Wednesday, November 15, 2006
Common Bugs in the scanf Family of Functions
The scanf function is an interesting one. It definately leaves a lot of room for a programmer to go wrong. The most commonly known bug is that scanf does not do any bound checks explicitly. This can however be solved with the proper format string.

The following is an example using sscanf which is used to read formatted input from a variable:

void split_input(char *buf)
{
char a[256], b[256];

sscanf(buf, "%s:%s", a, b);
printf("%s\t%s\n", a, b);

return;
}



In this example what happens if buf contains input which does not match the specified format? First we need to consider the state of the variables. In this example the variable a and b are not initialized. This fact leads us to our answer. The variable a will be assigned a value as long as buf contains data. However, if buf does not contain input in the format "somestring:someotherstring" the b variable will remain uninitialized. This can lead to some interesting vulnerabilities if the uninitialized data can be controlled prior to calling this function. Another thing to point out is that if buffer contains input larger than the allocated space for the variable a and b between the ":" delimiter a buffer overflow will occur because these functions do not check bounds.

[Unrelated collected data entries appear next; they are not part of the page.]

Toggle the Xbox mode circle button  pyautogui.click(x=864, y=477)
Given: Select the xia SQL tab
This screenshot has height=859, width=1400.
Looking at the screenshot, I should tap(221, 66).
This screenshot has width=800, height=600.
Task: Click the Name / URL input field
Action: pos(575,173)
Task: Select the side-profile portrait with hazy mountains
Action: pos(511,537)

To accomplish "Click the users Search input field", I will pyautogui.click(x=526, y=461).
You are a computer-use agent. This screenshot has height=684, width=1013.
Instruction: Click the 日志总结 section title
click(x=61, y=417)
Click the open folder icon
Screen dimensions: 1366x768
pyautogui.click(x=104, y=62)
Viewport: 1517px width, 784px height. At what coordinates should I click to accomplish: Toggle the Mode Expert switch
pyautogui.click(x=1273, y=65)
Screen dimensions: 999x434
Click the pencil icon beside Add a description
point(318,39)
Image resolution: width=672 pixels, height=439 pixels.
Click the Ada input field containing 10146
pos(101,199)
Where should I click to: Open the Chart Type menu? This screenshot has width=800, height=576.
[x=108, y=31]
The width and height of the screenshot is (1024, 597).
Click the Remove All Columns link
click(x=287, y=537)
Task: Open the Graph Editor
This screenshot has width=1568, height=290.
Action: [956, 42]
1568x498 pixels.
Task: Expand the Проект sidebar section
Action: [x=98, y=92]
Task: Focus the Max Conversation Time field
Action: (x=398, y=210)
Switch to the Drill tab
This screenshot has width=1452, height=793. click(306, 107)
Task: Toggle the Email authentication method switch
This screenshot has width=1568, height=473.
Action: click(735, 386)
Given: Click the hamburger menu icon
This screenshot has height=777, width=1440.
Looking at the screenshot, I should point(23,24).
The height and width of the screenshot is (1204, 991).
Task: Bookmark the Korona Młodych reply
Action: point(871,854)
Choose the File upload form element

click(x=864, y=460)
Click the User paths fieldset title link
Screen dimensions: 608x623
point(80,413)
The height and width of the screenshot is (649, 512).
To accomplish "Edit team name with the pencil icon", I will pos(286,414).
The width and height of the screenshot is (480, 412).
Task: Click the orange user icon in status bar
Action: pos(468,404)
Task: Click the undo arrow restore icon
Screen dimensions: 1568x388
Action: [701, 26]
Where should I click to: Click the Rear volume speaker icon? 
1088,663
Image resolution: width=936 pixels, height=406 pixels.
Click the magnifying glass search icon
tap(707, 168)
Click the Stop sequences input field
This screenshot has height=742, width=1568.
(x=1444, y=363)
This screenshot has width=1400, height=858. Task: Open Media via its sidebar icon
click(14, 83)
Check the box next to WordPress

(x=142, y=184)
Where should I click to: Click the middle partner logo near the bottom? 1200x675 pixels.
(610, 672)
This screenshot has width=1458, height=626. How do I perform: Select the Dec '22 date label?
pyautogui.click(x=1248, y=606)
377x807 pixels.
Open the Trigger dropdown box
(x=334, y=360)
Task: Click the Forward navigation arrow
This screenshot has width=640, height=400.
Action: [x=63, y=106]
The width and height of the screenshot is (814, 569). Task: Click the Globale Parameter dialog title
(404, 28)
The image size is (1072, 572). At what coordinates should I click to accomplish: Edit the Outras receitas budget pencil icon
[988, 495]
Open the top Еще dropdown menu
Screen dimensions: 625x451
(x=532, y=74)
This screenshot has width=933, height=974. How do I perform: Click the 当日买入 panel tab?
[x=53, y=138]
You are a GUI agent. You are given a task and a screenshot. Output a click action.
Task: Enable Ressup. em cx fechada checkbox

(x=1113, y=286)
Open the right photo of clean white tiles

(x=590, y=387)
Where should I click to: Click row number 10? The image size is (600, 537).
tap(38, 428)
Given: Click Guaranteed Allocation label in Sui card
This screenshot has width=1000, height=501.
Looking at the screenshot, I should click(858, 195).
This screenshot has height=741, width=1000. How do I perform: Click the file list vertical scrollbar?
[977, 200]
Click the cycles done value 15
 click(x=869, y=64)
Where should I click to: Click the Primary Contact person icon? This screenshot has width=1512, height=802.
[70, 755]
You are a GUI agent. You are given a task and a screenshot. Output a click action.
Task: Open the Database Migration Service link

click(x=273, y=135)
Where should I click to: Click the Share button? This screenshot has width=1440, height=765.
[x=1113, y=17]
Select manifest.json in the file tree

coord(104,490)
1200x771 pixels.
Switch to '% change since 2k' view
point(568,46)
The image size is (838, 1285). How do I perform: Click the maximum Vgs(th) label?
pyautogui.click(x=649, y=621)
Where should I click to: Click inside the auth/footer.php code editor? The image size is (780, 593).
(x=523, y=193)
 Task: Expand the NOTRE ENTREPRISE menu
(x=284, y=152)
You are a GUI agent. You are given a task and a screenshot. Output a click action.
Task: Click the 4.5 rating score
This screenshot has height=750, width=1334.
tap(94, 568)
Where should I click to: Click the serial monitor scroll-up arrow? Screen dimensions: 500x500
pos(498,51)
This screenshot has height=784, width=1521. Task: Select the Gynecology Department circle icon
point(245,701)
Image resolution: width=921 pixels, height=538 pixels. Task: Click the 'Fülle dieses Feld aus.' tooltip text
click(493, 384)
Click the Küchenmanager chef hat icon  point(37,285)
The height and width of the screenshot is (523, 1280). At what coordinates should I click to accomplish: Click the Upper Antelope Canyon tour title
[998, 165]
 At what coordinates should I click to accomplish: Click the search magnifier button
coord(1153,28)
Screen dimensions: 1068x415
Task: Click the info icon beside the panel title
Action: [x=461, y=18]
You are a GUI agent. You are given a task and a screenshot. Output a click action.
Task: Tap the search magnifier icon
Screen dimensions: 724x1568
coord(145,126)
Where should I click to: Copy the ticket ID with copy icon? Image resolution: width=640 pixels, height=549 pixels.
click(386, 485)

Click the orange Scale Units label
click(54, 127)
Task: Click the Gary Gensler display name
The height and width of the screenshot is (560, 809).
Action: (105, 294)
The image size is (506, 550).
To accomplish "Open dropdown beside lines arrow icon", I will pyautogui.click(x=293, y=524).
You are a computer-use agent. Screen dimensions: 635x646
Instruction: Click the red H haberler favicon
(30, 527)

Another typical bug occurs when programmers try to solve the issue of the scanf family of function not preforming bounds checks. Above I mentioned that this can be solved by using the proper format string. If you thought automatically that the format string I had intended was "%.NNs" NN being the value to restrict the size by, then you would be very wrong. The scanf family of function utilize a different form than the printf family of functions to limit the size of a format.

char buffer[256];
scanf("%256s", &buffer);


This example depicts the proper form of restricting the size of a format within the scanf family of functions. There is however a subtle flaw in the example which I added on purpose to show that even this is not always so easy to do properly. In this example we have an off-by-one condition. The last valid index of buffer is 255 the format which is specified will fill the entire buffer leaving no room for the null byte.

So using scanf functions can be very dangerous when they are not properly used. If you must use them try to read the manual page for them and test your code extensively.
 
posted by bannedit at Wednesday, November 15, 2006 | Permalink |


3 Comments:


At 11:40 PM, Blogger Isaac

Well i'll be damned,
if it isn't the bannedit ;). I was just browsing around milw0rm out of boredum today and came across a paper posted by you. Good work man ;) Glad to see the old phreaks are alive and kicking! send me a mail sometime sh0dan.org. peace!
-wirepair

 

At 10:09 AM, Blogger sk

Hey, saw your link posted on #innercircle, thought'd I check it out. Shit looks good. I code as well, not so much security related, but I'd love to make the jump.

Anyways, keep it going!

 

At 9:06 PM, Blogger Unknown

isn't the above alright? buf[256] is actually 257 bytes right?